▶ _The problem_
Answer with one number: the count of lines in this material that hold the word "marker".

▶ _Record excerpts_
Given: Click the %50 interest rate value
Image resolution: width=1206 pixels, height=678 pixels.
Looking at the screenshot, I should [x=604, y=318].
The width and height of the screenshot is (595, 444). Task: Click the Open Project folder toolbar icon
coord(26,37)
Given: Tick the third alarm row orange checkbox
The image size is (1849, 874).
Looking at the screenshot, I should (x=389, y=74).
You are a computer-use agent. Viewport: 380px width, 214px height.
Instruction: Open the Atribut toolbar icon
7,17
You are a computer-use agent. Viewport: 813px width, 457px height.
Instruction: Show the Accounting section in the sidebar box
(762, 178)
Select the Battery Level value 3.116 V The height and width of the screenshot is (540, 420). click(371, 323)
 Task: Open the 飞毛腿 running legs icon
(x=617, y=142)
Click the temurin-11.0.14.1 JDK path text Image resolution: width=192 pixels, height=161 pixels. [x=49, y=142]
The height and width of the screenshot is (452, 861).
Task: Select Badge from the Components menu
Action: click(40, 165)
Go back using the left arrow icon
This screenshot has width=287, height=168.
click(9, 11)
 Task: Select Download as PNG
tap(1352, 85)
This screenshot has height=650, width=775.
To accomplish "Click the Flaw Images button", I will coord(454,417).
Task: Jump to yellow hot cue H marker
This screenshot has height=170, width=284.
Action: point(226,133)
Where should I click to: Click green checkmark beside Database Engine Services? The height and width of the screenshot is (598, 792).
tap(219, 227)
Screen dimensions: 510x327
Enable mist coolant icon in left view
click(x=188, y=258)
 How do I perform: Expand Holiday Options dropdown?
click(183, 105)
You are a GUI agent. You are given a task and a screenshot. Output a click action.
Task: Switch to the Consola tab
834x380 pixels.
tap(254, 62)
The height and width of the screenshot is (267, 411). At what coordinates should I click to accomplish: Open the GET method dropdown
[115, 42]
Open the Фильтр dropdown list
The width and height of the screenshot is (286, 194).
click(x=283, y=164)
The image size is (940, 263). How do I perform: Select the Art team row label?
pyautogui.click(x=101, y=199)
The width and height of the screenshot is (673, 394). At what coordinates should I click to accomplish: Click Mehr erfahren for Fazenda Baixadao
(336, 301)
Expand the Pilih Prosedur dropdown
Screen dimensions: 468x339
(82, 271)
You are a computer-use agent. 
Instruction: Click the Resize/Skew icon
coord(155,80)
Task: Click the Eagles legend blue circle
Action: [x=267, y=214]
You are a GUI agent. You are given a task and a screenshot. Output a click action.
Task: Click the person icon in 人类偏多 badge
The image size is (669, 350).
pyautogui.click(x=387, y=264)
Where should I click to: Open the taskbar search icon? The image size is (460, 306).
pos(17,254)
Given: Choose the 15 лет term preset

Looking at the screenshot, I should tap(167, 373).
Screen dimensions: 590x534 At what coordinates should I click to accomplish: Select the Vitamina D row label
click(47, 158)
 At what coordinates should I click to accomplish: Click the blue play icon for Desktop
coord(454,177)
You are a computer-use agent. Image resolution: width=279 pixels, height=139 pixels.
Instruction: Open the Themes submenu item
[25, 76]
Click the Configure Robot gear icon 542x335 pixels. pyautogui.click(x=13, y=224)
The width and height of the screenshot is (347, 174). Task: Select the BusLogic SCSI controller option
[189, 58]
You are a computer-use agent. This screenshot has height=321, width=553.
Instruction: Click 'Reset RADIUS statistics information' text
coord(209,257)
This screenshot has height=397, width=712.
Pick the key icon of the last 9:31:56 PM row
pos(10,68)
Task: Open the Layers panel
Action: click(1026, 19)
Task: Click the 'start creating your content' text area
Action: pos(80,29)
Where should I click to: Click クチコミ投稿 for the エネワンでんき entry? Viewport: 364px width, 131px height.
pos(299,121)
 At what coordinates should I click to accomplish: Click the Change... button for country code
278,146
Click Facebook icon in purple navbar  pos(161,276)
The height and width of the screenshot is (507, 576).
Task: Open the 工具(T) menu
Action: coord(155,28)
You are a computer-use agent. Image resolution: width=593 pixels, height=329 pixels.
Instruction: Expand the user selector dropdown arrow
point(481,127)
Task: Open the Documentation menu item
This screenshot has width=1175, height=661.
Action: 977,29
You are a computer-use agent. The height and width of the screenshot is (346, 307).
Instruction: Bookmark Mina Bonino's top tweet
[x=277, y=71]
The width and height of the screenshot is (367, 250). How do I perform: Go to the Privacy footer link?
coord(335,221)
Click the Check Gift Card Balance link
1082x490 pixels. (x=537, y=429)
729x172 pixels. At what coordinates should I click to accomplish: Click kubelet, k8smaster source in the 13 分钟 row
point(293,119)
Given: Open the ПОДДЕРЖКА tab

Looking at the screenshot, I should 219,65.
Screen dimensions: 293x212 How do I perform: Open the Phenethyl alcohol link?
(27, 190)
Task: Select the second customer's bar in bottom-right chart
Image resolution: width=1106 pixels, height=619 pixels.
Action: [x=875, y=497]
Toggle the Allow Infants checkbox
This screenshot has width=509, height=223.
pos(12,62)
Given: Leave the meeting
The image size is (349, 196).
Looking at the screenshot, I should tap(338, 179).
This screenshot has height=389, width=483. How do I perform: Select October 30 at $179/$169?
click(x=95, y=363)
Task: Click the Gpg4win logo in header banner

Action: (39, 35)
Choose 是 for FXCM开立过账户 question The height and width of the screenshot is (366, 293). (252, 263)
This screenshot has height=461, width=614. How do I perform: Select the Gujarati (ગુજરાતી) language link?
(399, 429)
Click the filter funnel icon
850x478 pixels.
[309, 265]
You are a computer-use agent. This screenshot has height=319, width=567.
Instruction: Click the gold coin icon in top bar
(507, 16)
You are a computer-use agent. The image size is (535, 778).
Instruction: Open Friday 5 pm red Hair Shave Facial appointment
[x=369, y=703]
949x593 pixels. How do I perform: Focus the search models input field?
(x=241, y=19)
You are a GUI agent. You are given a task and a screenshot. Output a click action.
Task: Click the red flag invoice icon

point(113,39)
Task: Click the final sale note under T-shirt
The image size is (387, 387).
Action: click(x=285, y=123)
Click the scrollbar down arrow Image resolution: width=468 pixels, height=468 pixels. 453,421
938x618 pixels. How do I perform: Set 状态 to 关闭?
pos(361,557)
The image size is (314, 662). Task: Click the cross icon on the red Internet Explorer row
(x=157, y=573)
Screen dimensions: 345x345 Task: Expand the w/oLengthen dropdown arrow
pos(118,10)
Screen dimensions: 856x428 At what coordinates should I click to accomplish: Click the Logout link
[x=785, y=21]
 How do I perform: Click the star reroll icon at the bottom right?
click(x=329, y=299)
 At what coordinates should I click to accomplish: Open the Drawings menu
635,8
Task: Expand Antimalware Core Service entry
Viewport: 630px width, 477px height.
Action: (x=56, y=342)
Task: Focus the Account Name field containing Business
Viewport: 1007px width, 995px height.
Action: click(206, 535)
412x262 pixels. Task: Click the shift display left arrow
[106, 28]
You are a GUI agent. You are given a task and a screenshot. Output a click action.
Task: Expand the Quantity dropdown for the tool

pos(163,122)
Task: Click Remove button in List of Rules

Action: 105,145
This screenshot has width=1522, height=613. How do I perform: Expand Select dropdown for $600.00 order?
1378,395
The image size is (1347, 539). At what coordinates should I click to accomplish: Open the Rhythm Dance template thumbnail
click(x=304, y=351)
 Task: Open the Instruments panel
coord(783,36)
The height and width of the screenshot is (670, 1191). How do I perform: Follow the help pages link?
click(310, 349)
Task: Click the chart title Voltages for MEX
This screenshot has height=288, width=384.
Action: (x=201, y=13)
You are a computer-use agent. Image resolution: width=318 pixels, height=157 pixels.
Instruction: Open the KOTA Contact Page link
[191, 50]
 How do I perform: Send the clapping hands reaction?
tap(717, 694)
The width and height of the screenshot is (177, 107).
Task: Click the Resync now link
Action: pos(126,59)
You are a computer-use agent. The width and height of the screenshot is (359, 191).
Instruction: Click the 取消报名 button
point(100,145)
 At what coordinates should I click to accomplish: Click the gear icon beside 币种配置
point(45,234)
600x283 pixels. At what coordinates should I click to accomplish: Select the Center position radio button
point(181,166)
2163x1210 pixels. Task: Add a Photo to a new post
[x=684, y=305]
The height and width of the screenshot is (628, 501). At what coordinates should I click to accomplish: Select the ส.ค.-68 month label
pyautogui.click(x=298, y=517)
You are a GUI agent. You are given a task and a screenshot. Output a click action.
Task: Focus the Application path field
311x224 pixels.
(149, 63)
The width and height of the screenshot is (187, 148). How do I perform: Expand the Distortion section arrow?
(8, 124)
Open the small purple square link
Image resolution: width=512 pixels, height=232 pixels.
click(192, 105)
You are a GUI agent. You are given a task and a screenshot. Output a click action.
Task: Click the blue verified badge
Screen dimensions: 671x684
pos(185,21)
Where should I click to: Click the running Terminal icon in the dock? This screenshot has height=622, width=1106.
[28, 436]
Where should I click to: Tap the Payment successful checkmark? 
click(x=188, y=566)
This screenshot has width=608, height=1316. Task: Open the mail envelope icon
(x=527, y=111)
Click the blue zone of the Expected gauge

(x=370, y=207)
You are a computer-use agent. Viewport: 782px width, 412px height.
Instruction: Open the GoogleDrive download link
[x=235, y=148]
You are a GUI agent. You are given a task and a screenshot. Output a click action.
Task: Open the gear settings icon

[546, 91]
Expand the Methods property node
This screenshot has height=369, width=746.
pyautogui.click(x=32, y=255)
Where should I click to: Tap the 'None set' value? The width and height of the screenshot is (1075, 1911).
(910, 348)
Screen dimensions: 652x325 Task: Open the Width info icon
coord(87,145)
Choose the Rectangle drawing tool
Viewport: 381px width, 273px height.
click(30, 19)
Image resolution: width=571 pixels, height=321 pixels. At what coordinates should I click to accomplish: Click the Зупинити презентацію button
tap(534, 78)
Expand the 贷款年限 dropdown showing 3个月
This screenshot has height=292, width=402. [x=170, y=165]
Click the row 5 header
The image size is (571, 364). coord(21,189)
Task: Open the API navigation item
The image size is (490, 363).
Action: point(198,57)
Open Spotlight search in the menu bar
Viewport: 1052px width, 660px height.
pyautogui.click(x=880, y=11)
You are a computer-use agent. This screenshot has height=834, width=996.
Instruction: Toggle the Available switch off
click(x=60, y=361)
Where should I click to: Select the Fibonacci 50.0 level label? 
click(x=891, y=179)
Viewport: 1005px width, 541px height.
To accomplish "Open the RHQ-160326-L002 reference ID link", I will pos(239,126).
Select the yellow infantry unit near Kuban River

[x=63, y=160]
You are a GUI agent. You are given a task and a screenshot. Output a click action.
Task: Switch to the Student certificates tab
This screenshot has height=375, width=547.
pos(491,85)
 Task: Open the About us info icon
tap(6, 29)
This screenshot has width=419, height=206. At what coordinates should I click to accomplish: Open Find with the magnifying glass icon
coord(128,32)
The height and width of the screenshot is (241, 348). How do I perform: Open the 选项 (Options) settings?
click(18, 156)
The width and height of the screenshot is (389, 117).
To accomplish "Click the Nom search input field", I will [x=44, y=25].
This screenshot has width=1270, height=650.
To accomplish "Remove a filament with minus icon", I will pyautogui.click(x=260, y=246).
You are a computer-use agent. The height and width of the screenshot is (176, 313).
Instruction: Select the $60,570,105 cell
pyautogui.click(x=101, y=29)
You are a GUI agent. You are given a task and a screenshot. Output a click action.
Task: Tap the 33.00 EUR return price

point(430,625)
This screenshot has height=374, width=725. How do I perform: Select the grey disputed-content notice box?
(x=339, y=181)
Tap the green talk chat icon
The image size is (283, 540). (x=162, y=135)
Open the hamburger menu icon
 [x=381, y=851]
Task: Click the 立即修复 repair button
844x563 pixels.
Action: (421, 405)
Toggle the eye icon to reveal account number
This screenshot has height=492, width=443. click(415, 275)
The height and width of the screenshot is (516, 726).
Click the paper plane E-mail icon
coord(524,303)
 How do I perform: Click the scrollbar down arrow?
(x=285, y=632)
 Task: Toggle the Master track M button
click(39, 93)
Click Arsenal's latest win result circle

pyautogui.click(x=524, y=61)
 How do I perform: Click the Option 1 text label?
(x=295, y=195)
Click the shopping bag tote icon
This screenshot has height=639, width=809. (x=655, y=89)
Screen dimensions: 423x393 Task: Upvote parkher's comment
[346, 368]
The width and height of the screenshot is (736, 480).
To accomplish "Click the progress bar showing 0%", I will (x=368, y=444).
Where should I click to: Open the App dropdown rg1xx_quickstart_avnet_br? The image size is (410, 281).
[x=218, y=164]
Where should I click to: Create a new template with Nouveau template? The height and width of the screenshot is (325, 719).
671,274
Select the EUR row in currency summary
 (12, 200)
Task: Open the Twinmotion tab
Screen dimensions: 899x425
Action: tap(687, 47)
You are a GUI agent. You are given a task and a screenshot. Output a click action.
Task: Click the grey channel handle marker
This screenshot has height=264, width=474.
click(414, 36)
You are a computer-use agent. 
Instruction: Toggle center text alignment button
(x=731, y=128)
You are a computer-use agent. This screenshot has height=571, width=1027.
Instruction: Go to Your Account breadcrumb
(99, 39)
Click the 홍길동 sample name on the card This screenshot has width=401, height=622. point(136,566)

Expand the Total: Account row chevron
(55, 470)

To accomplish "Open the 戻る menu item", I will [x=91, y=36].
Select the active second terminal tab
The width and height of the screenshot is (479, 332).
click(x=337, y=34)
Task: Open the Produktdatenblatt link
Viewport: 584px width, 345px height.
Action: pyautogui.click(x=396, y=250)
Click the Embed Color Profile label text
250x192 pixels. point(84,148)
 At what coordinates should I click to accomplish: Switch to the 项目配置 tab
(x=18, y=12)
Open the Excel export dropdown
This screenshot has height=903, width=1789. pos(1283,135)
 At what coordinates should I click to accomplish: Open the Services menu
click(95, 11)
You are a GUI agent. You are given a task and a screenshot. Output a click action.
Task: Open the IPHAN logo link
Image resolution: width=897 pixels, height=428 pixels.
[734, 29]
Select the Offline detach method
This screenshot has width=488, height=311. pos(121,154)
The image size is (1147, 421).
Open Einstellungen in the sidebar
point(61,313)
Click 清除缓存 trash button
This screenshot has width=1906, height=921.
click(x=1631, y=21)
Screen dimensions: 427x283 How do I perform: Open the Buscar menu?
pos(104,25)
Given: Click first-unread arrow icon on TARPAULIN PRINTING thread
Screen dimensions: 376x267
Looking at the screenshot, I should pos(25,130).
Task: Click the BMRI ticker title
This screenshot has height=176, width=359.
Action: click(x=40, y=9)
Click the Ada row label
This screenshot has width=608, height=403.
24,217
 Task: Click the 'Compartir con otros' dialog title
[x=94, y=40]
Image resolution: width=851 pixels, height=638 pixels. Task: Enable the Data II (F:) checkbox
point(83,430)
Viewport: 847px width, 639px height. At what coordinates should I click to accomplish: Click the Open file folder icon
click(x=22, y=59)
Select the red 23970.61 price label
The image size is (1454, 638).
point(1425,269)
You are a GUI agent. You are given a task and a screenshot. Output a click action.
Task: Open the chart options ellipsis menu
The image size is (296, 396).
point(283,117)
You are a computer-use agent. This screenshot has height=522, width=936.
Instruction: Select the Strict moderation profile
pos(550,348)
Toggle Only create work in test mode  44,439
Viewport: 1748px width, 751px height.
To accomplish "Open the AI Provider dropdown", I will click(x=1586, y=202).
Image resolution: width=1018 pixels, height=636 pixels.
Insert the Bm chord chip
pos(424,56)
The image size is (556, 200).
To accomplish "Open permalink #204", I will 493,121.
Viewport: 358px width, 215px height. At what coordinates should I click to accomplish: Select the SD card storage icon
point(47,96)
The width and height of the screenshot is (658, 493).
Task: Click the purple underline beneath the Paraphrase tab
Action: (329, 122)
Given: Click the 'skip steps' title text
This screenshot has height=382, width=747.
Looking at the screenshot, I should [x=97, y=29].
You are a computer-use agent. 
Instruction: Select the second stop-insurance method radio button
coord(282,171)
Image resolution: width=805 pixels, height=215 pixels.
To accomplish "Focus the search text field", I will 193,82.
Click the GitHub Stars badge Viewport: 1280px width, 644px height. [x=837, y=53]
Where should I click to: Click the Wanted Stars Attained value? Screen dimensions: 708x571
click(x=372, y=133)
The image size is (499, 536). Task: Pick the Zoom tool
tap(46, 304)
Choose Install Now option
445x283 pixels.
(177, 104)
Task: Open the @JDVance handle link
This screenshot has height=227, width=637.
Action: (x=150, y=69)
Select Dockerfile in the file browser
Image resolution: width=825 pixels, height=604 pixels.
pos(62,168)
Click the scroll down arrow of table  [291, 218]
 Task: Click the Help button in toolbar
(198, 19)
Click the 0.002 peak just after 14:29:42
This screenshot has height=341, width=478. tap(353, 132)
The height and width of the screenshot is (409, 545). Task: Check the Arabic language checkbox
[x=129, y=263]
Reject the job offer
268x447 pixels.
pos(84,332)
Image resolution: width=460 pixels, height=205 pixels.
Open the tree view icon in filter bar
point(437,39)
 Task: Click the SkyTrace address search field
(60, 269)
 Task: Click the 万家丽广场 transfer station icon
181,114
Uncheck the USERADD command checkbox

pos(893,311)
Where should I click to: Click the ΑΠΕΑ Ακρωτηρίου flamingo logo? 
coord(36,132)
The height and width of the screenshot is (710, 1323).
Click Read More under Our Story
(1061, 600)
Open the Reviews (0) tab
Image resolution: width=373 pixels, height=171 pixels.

▶ _Answer section_
2